Um dos escravos de certo ex-consul da África do Norte, não suportando a crueldade do seu senhor, fugiu numa noite, embrenhando-se numa imensa floresta, onde permaneceu por algum tempo ate que, recapturado, foi parar em Roma. Ali, alguns anos mais tarde, nos dias de Caio César, realizava-se um terrível combate com as feras. No decorrer dessa nefasta programação, foi colocado dentro da arena o escravo foragido, cujo nome era Androcles. Ao vê-lo a distancia, o Leão estacou como que surpreendido, depois aproximou-se vagarosamente e com total tranquilidade pôs-se a lamber-lhe os pés, as mãos e os braços.

O infeliz escravo, apavorado pela ideia de morrer devorado por uma fera faminta, sentiu as pernas tremerem e o coração a bater descompassadamente, enquanto recebia as caricias de um tão temível animal. Finalmente, pouco a pouco, tentando controlar essa situação de medo, ele foi readquirindo as forcas e a coragem perdida.
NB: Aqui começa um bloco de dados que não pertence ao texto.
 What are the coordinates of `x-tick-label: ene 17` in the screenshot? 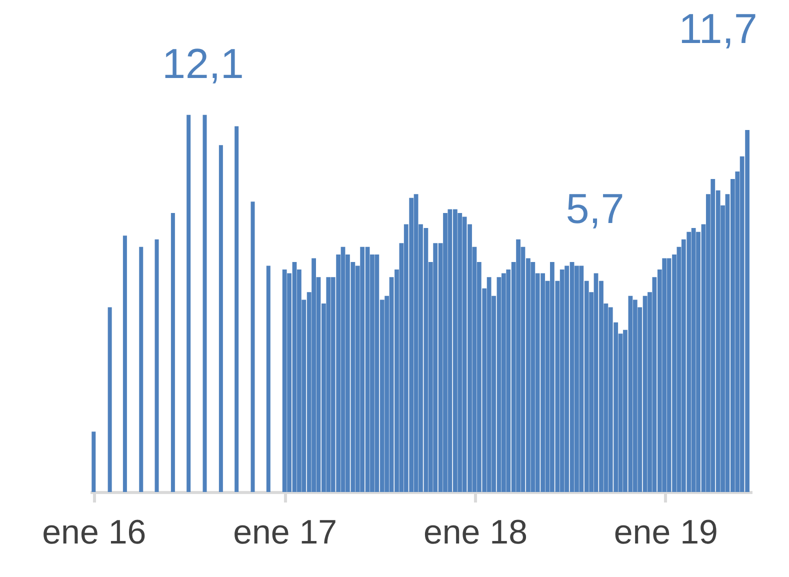 It's located at (286, 533).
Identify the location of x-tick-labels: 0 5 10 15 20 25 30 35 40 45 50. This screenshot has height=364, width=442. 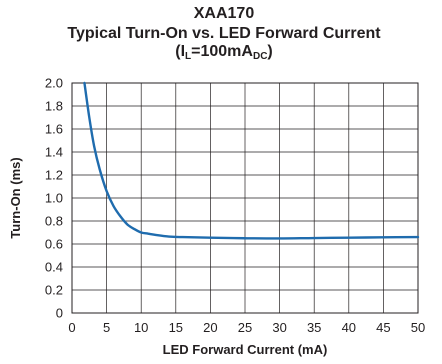
(246, 328).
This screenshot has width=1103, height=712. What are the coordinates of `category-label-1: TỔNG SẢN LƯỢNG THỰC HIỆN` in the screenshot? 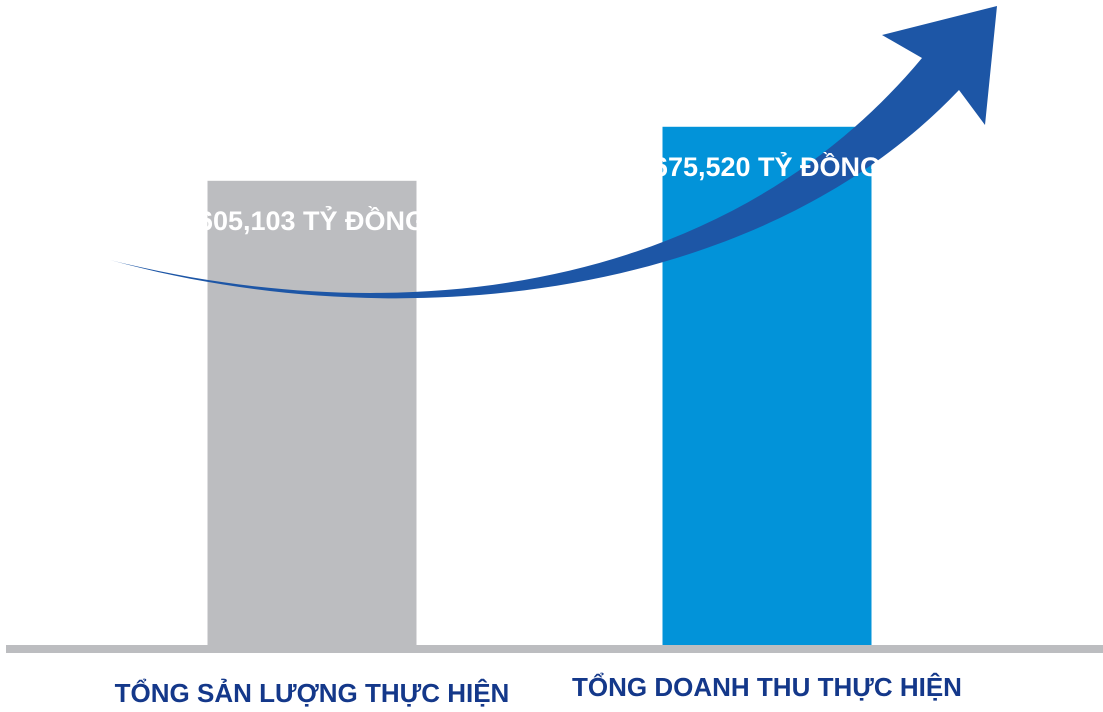 It's located at (312, 693).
Voltou então os olhos para o leão e ambos, naquele momento, pareciam trocar efusivos cumprimentos, assim como quem estava se reconhecendo mutuamente. O povo, estarrecido com a cena estranha, rompeu em voz alta, aclamando o escravo. O imperador o chamou e indagou a respeito do acontecimento que o emocionou.

Então o escravo relatou uma surpreendente historia. Contou que naquela noite que fugira do seu cruel senhor, embrenhando-se na floresta, escondeu-se numa solitária caverna. Alta madrugada, entrava também ali um leão que manquejava, em virtude de um grave ferimento em sua pata. Deitou-se a um canto, distante da pequena tocha acesa pelo escravo e, por seus gemidos, deu a entender a torturante dor que sofria.

De inicio, Androcles teve medo de socorrer a fera, mas depois, vendo-a erguer a pata, descobriu uma enorme lasca de lenha ali cravada. O escravo, servindo-se de uma pequena faca que levava consigo, com grande paciência e cuidado para não causar ainda maiores sofrimentos ao animal, conseguiu arrancar a estaca. Lavou o ferimento, retirando toda a terra ali acumulada, e o pobre Leão pode repousar um pouco.

Agora, tanto tempo depois, os dois se encontraram novamente e desta feita naquela arena. Assim como o escravo soube ser misericordioso para com a fera necessitada, agora esta lhe recompensou poupando-lhe a vida, num grande gesto de misericórdia.

A misericórdia e uma nobre filha da fé, que une em si todas as obras do mais forte e também mais privilegiado em relação ao próximo necessitado. Saibamos, portanto, pratica-la na certeza de um dia recolhermos os frutos dessa benfazeja semeadura.